The Great PostgreSQL Collation Conundrum: A Tale of Alphabetical Anarchy
I recently faced a puzzling issue with PostgreSQL that left me scratching my head. What should have been a quick half-point story turned into a full story point task..
The Unexpected Sorting Surprise
After pushing a new sorting feature to the CI server, I noticed something odd. This was a Django application, and at first, the behavior was really mysterious.
But after some time I found that the problem was in how ORDER BY
worked
locally and on server.
On my local machine, when I ran:
SELECT * FROM users ORDER BY name;
The result was:
a
A
b
B
But on the server, I saw this instead:
A
B
a
b
Same query, different results.
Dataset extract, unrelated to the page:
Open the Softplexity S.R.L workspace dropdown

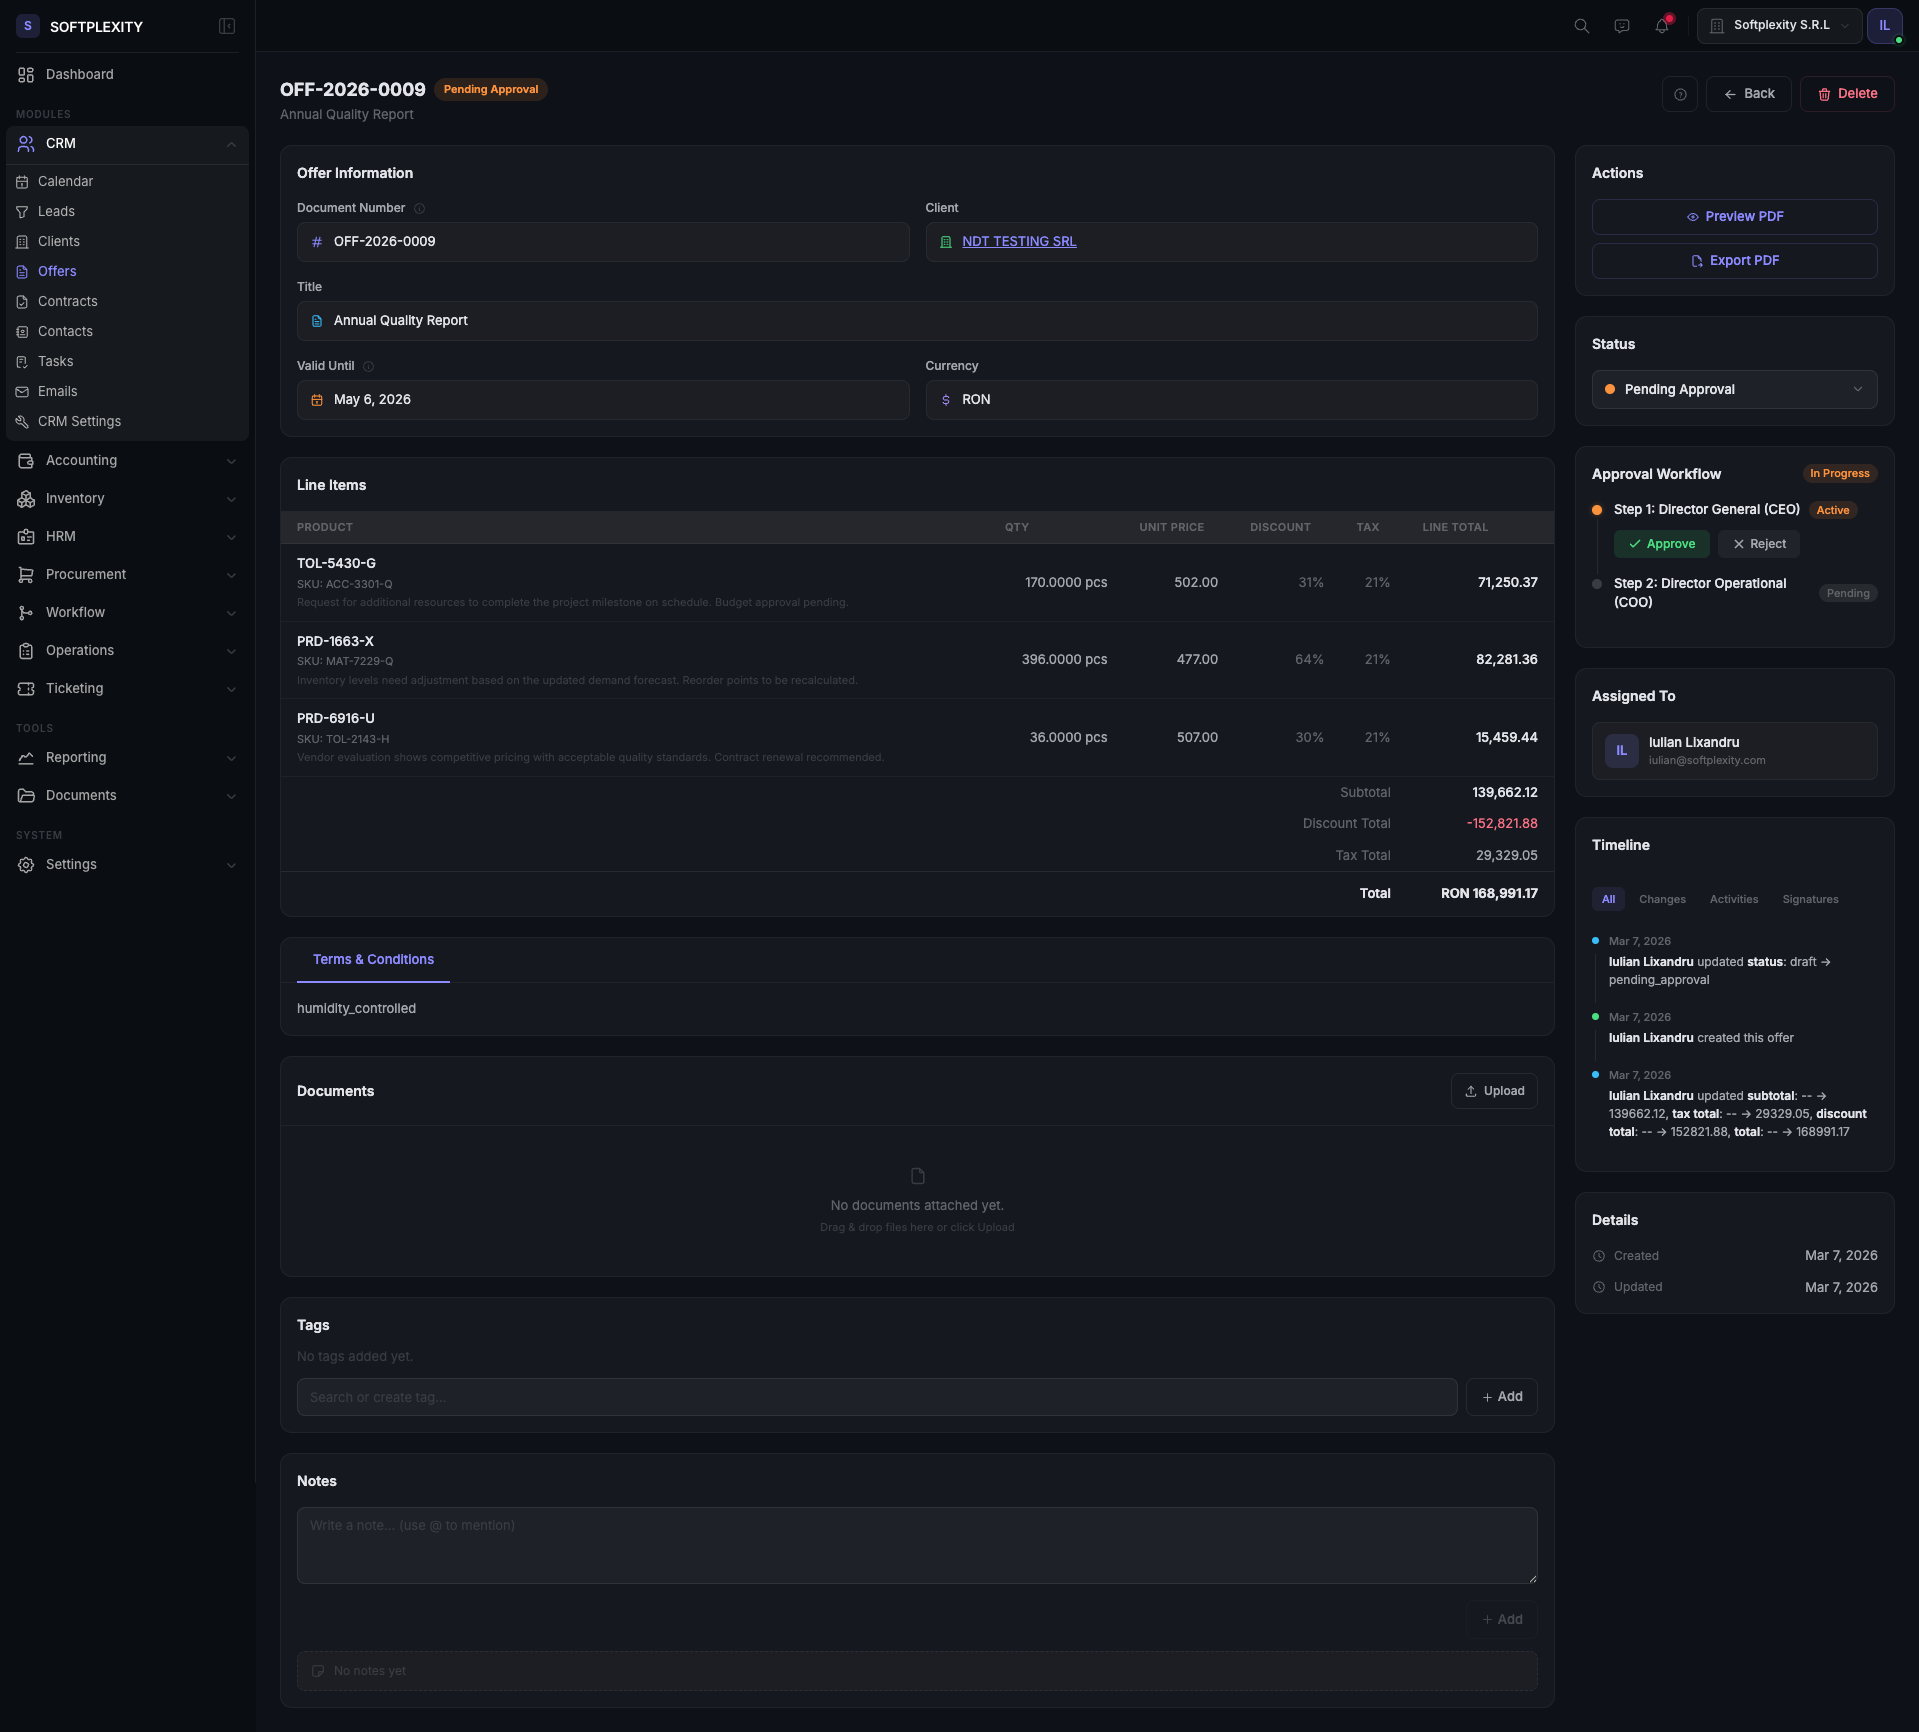point(1778,25)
What was going on?
The Culprit: Collation Differences
At this point, it was easy to guess the root cause: collation settings. My local machine was using a case-insensitive collation that followed dictionary order, while the production server was using the default “C” locale, which sorts by ASCII codes.
Attempted Fix: Specifying Collation
My first thought was to specify the collation for the column:
ALTER TABLE users ALTER COLUMN name TYPE VARCHAR COLLATE "en_US.utf8";
This approach should ensure consistent sorting for the column across all queries. However, I hit a snag…
The Server Complication
It turned out our production PostgreSQL server didn’t support the “en_US.utf8” collation I was trying to use.
This was unexpected and threw a wrench in my initial plan.
The Solution: LOWER to the Rescue
Ok different approach. I used LOWER
in the ORDER BY
clause:
SELECT * FROM users ORDER BY LOWER(name);
This method achieves case-insensitive sorting. It’s non-deterministic, but it works for my use case.
An additional benefit is that we don’t have to alter the table structure.
To make this solution more efficient, I created an index:
CREATE INDEX ON users (LOWER(name));
This index significantly improves query performance when using LOWER
in the ORDER BY
clause.